The Sky Line of Spruce eBook

This eBook from the Gutenberg Project consists of approximately 342 pages of information about The Sky Line of Spruce.

The Sky Line of Spruce eBook

This eBook from the Gutenberg Project consists of approximately 342 pages of information about The Sky Line of Spruce.

Their drawn faces bent close to hers.  She felt their hot hands as they drew her wrists in front of her and fastened them with a rope.  “Not too tight, Chan,” Ray advised.  “We don’t want her to get uncomfortable before we’re done with her.  Don’t tie her ankles; she can’t run through the brush with her arms tied.—­Now give her a moment to breathe.”

They stood on each side of her, regarding her with secret, growing excitement.  Already they had descended too far to know pity for this girl.  The wide-open eyes, so dark with terror and in contrast with the stark paleness of her face, the lips that trembled so piteously, the slender, girlish figure so helpless to their depraved desires moved them not at all.

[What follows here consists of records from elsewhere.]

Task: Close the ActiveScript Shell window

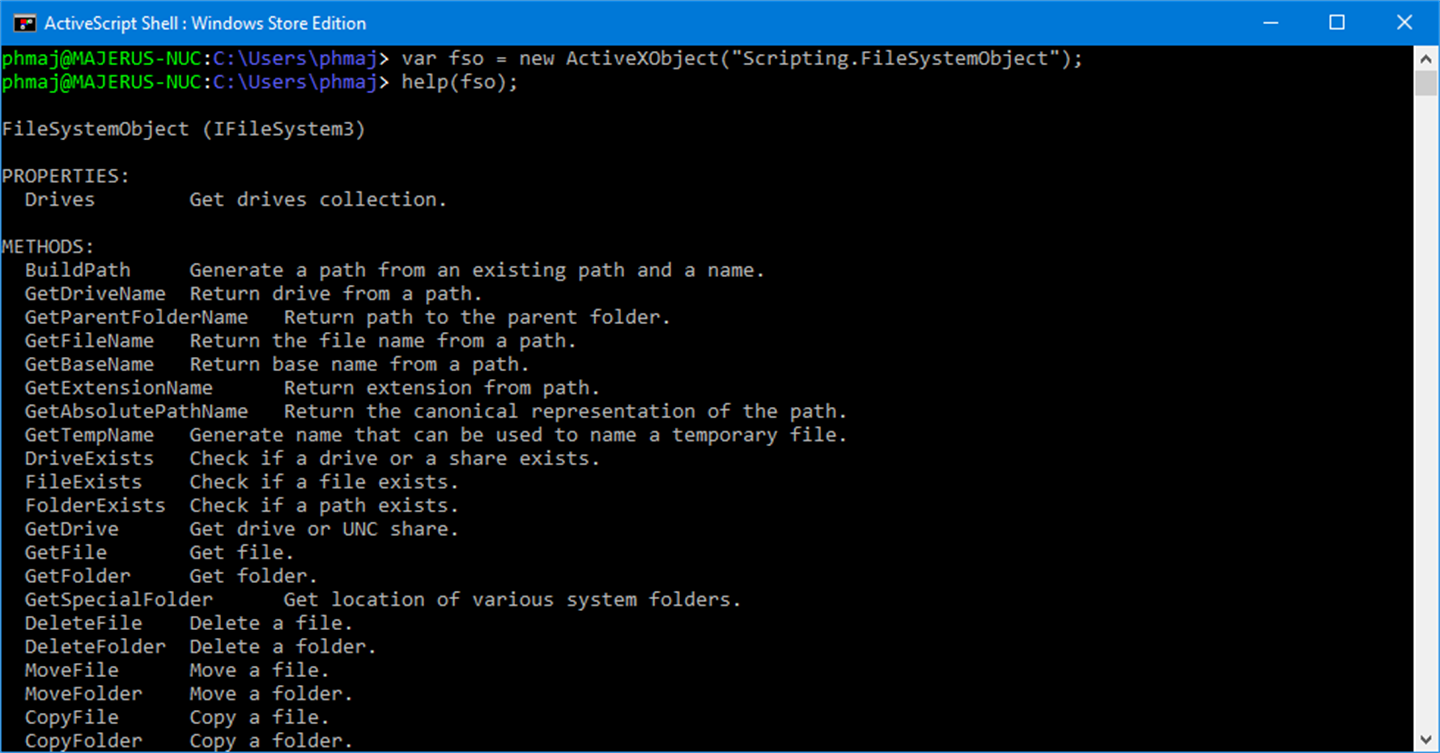Action: pyautogui.click(x=1405, y=22)
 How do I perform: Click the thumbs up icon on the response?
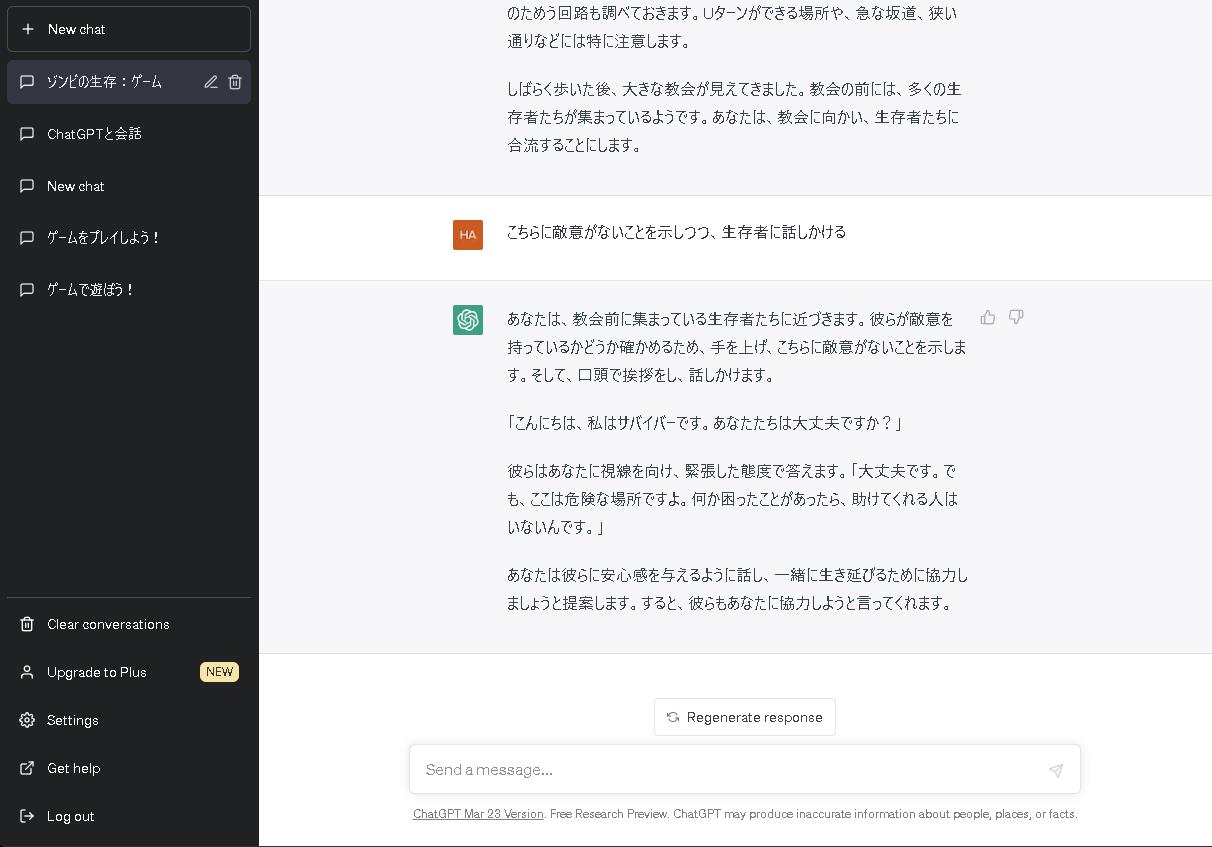tap(987, 317)
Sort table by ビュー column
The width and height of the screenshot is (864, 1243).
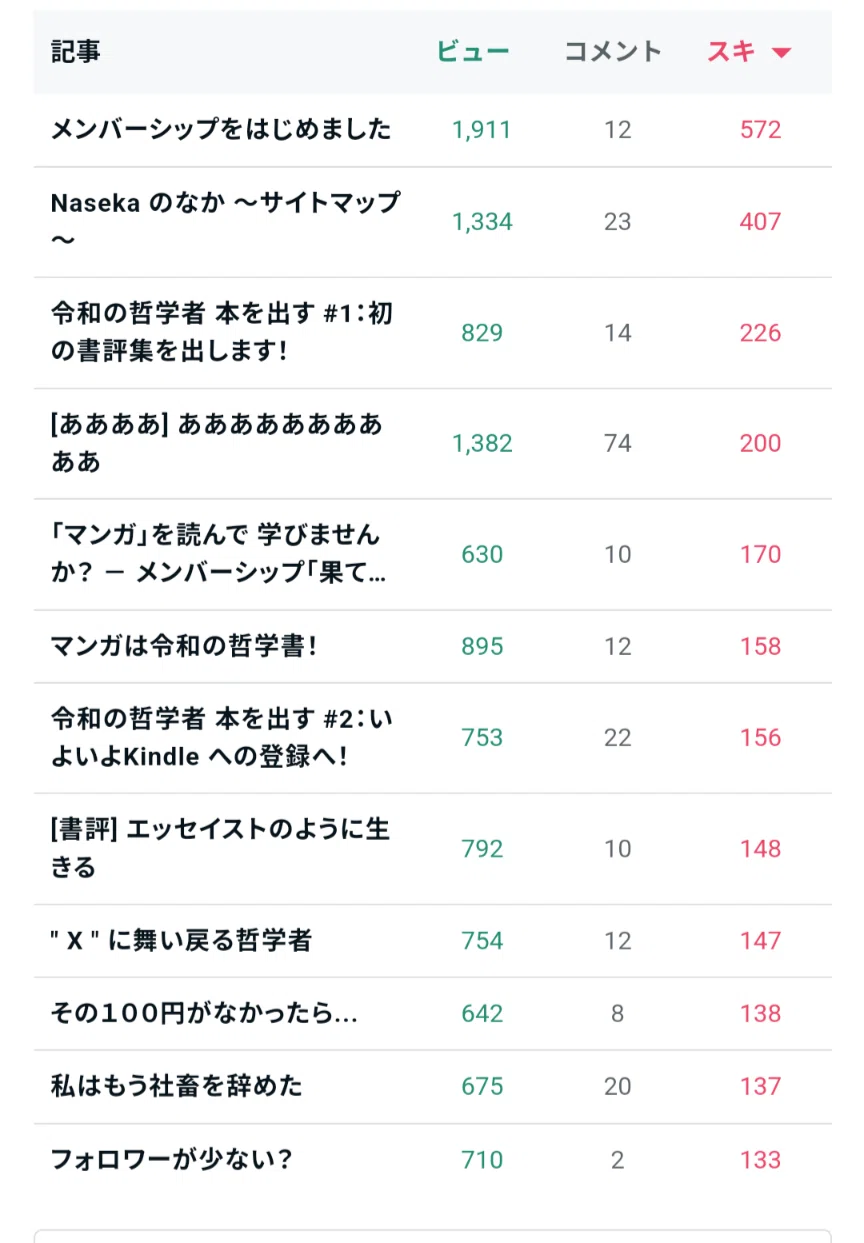coord(473,52)
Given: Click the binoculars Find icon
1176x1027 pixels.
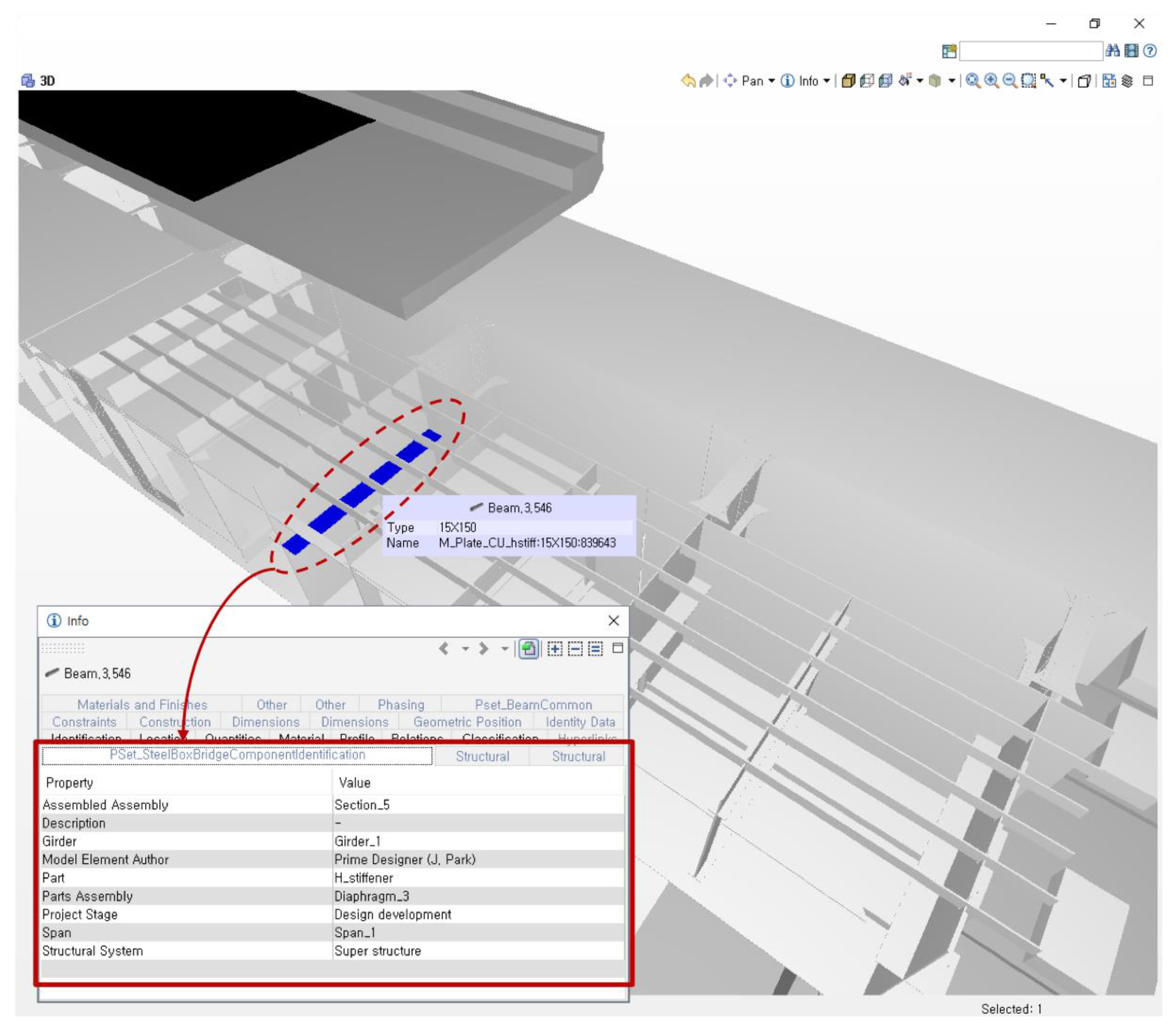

The scene was one of never-to-be-forgotten vividness.  The tenderness and mercy, most of all the restraint that has become manifest in men in these centuries since they have left their forest lairs to live in permanent abodes, had no place here.  About them ringed the primeval forest, ensilvered by the moon; the fire crackled with a dread ferocity; and at the edge of the thickets the motionless form of Jeffery Neilson lay with face buried in the soft, summer grass.  All was silent and motionless, except the fierce crackling of the fire; except a curious, intermittent, upward twitching of the corner of Ray’s lips.

“So you and Ben are bunkies now, are you?” he asked slowly, without emphasis.

But the girl made no reply, only gazing at him with starting eyes.

“A traitor to us, and Ben’s squaw!” He turned fiercely to Chan.  “I guess that gives us right to do what we want to with her.  And now she can yell if she wants to for her lover to come and save her.”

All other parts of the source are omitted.